It is acceptable for you to defend yourself in a reasonable manner and force if you are placed in a situation where someone is assaulting you and prevent them from causing you any more harm or injury.
Although an act of defence, you cannot simply pull out a knife that you happened to have with you or any weapon that you decide to use to defend yourself because this would easily be identified as an offensive weapon. This can be considered a disproportionate response to the attack during that instance. If the attack was to continue, and you feared for more violence or for your life, you can then use whatever it is available at the time, for example, the knife you have with you.
The common law defence of self-defence applies where the defendant uses necessary, reasonable, and proportionate force to defend themselves from imminent attack.

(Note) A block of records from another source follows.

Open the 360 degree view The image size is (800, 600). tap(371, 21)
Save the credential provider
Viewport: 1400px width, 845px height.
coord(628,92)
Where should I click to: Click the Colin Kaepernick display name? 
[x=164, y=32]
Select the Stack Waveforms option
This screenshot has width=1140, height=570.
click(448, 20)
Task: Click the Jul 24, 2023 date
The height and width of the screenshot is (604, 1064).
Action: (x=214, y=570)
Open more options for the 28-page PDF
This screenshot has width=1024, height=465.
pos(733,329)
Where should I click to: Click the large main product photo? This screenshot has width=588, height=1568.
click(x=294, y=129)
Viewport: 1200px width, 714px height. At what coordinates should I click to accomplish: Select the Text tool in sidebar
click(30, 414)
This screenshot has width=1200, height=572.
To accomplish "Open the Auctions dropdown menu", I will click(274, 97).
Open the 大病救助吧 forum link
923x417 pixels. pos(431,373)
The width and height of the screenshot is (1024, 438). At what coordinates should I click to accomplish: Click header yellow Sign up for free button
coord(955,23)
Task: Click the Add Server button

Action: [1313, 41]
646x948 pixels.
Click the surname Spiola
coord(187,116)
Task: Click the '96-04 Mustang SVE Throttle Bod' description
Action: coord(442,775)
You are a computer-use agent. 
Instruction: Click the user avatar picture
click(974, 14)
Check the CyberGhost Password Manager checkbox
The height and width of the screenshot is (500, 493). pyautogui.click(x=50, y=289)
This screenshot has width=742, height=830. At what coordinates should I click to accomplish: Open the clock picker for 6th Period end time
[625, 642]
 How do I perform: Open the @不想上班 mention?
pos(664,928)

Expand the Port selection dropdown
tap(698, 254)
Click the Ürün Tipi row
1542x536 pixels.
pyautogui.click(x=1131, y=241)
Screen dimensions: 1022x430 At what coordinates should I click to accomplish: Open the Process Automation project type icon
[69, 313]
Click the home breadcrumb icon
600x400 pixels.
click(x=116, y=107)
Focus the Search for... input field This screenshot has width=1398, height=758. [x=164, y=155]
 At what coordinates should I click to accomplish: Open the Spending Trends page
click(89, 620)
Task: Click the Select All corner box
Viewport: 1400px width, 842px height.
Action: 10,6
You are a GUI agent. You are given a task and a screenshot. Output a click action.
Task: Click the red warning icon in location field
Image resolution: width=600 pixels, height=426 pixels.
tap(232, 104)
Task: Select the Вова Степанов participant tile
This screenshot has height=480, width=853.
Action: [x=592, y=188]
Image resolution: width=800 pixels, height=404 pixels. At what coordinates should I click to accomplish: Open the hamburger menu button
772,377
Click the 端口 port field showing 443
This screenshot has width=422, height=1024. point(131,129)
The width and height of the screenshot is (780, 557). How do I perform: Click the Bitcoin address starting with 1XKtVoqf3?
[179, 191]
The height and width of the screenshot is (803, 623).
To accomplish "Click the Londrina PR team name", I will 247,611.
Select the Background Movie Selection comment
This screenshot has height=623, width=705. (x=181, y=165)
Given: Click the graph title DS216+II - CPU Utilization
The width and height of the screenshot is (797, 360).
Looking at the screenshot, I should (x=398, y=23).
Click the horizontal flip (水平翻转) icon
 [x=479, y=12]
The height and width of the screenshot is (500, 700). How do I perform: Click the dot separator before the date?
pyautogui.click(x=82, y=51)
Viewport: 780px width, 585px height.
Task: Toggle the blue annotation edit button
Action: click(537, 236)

It is considered to be a complete defence to all non-sexual offences involving the unlawful use of force, specifically anything from battery to murder.
As the defence results in a complete dismissal, the courts have interpreted the defence in a restrictive way so as to avoid dismissing too easily. For example, courts will not usually acquit the defendant just because of the notion that the force used was reasonable.
The jury will assess objectively whether or not the force used was reasonable—and not simply based on what the defendant thought at the time. Self defence in the UK can include:
- defending yourself;
- defence of another;
- prevention of crime; and
- lawful arrest and apprehension of offenders.
Self defence and prevention of crime derive from different sources:
- Common Law — defence of the person;
- Criminal Damage Act 1971 — defence of property; and
- Criminal Law Act 1967 — arrest and prevention of crime.
In England and Wales, anyone can use reasonable force to protect themselves or another individual, to carry out an arrest, or to prevent crime. People are protected from prosecution as long as they act honestly and instinctively in the spur of the moment.
“Fine judgments” over the level of force used are not expected, as per the Crown Prosecution Service. This basically means that someone can claim they attacked in self-defence if they genuinely believed they were in peril—even if in hindsight they were utterly wrong.